Now compare that to a solid 80 mm shaft. Its J is π×80&sup4;/32 = 4 021 239 mm&sup4; — about 18% more than the hollow version. But its cross-sectional area is OD² − ID² = 80² − 50² = 3900 mm² compared to 5024 mm² for the solid. The hollow shaft carries 85% of the solid shaft’s torsional stiffness at only 61% of the weight. That’s the deal. And it gets better as the hollowness ratio (D_i/D_o) increases, up to a practical limit of about 0.7 or 0.8 before buckling becomes a concern.

This is why propeller shafts, drive shafts, and axles in vehicles are hollow. It’s not just about reducing weight — it’s about achieving a higher strength-to-weight ratio because the material that was removed (the central core) was barely doing anything anyway.

Solid shafts

Still the right choice where simplicity and manufacturing cost matter more than weight. Small motor shafts (the motor-shaft preset: D = 25 mm, T = 100 Nm) and gearbox input shafts are typically solid. Machining a hollow bore isn’t worthwhile when the shaft is short and light already.

Hollow shafts

Preferred wherever the shaft is long, rotates at speed, or contributes significant mass to a spinning assembly. The propeller-shaft preset (aluminium, OD = 100 mm, ID = 70 mm, L = 1500 mm) shows a long lightweight shaft where both the aluminium material and the hollow section reduce the polar inertia of the rotating system — which matters for dynamic performance.
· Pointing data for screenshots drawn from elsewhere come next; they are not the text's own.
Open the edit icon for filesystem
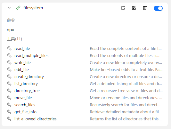171x129 pixels. click(134, 8)
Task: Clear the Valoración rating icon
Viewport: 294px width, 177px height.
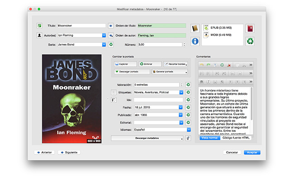Action: (x=188, y=85)
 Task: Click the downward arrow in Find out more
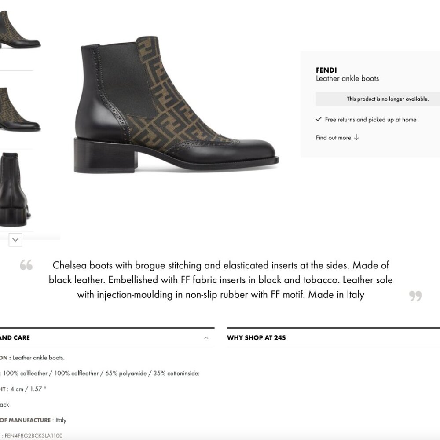(x=356, y=138)
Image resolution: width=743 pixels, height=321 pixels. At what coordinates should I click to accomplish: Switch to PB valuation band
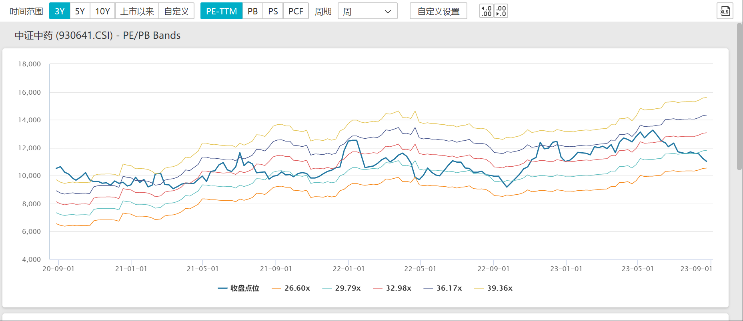(x=252, y=11)
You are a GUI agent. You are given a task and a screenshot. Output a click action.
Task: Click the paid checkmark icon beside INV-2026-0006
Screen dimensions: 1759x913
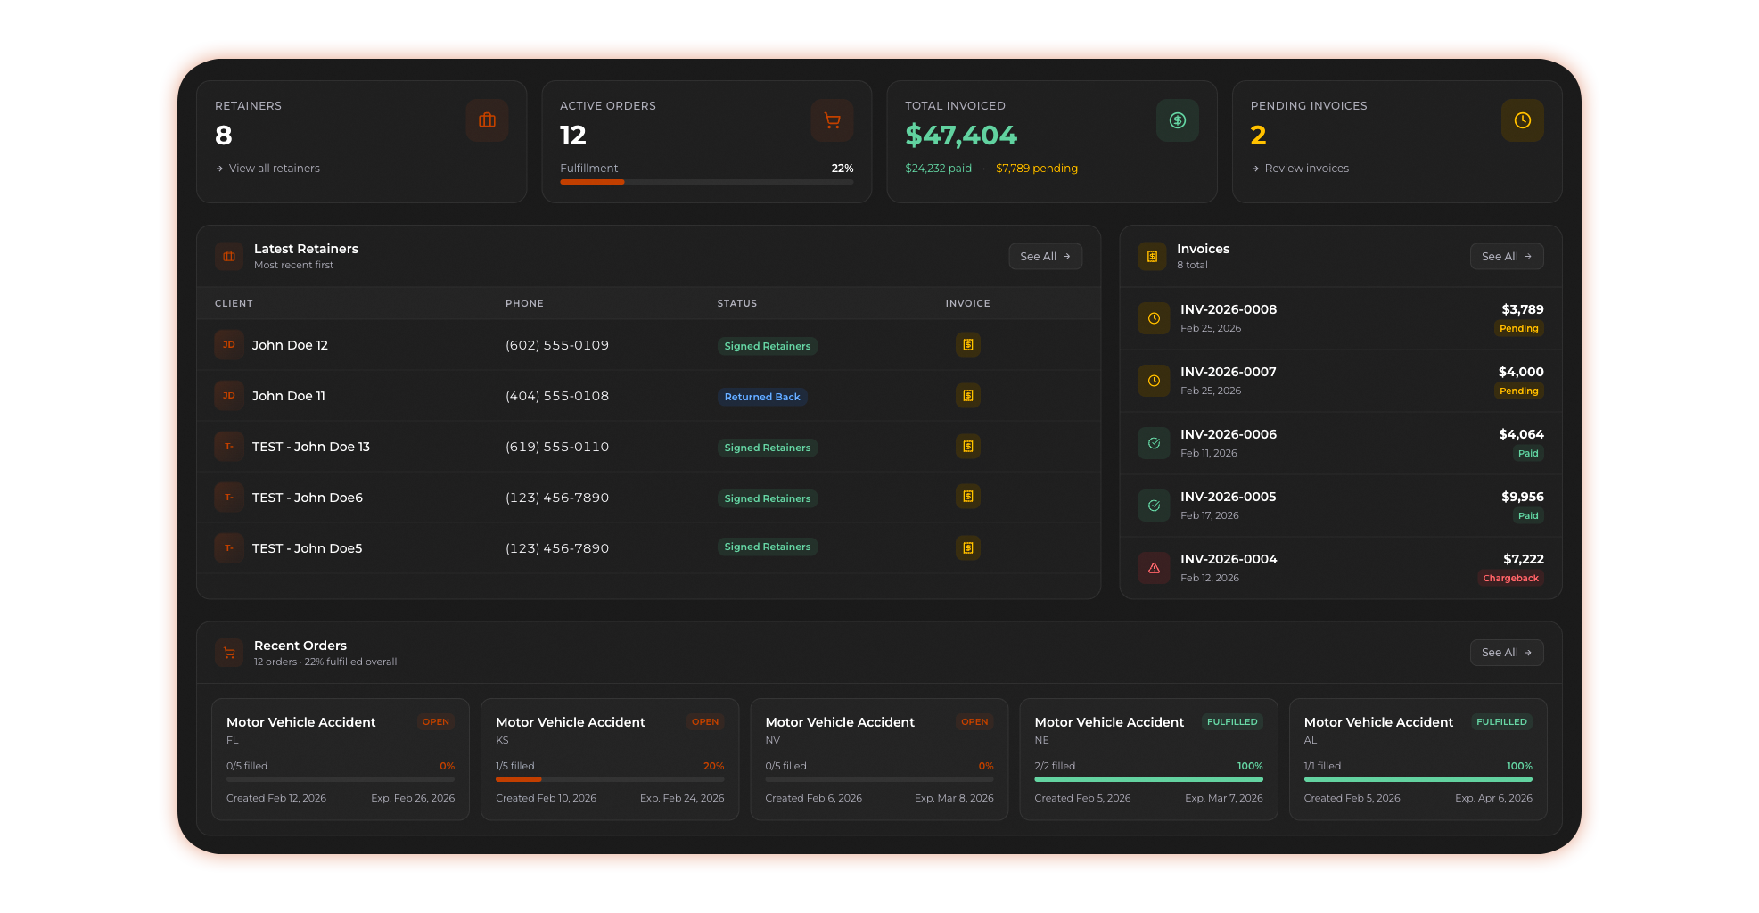1153,443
Power Transmission — Linking Kilowatts to Shaft Diameter

In practice you rarely start with a torque value. You start with a power requirement and a shaft speed. The connection is:

\[P = \dfrac{2\pi N T}{60}\]

Rearranged for torque: \(T = \dfrac{P \times 60}{2\pi N}\). That’s the calculation students need to do before they can even begin a shaft design problem. The drive-shaft preset illustrates it directly: 2000 Nm at 1500 rpm gives P = 314.16 kW. That’s a lot of power. A factory might use a shaft like that between a motor and a large gearbox.
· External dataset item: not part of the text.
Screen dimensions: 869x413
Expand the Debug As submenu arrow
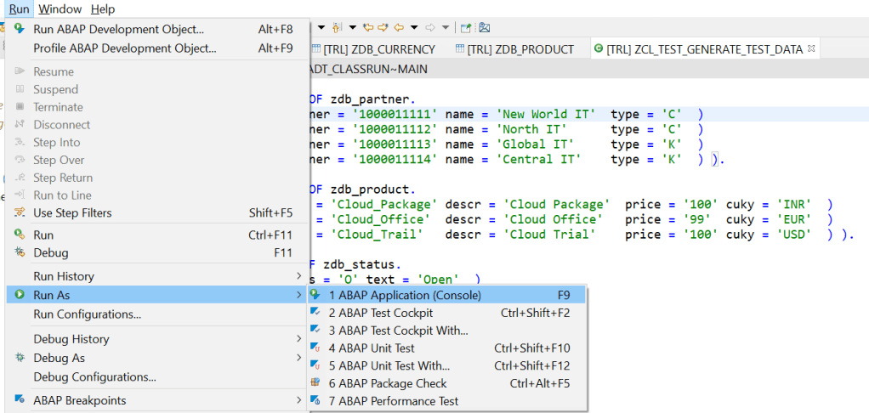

Here’s the classroom insight that always lands well. A motor running at 2800 rpm and delivering 50 kW produces T = 50 000×60/(2π×2800) = 170 Nm. A conveyor gearbox output at 300 rpm delivering the same 50 kW produces T = 50 000×60/(2π×300) = 1592 Nm. Same power. Almost ten times the torque. The output shaft needs to be dramatically larger — not because the gearbox is inefficient, but because low speed means high torque for the same power. Students grasp this much faster when they can type the numbers into the simulator and see the diameter readout change.

Using the Simulator in a Lesson

Warm-up (5 min). Open the Drive Shaft preset. Read τ_max off the panel (81.49 MPa). Ask students to verify it by hand using T/J×r. Most will get close but at least one will have a units error. That discussion is worth the five minutes.

Core demonstration (15 min). Switch to Hollow Axle and compare the shear stress and angle of twist with an equivalent solid shaft. Walk through the J formula for both. Challenge students to find the hollowness ratio D_i/D_o that retains at least 80% of the solid shaft’s J — the answer is around 0.66, which they can verify by adjusting the inner diameter slider.

Power calculation exercise (10 min). Give a power and speed (e.g., 75 kW at 960 rpm). Ask students to calculate the required torque, then find the minimum shaft diameter for an allowable shear stress of 50 MPa. The design formula D = (16T / πτ_allow)¹⁄₃ gives them the starting point, and the simulator lets them confirm the answer.

Bridge to Mohr’s Circle (5 min). Torsional shear stress on its own gives you τ_max on the shaft surface. But in reality shafts often carry bending moments at the same time, so the critical point is under combined normal and shear stress. That’s when Mohr’s Circle becomes the next tool — transform the combined stress state to find the true principal stresses.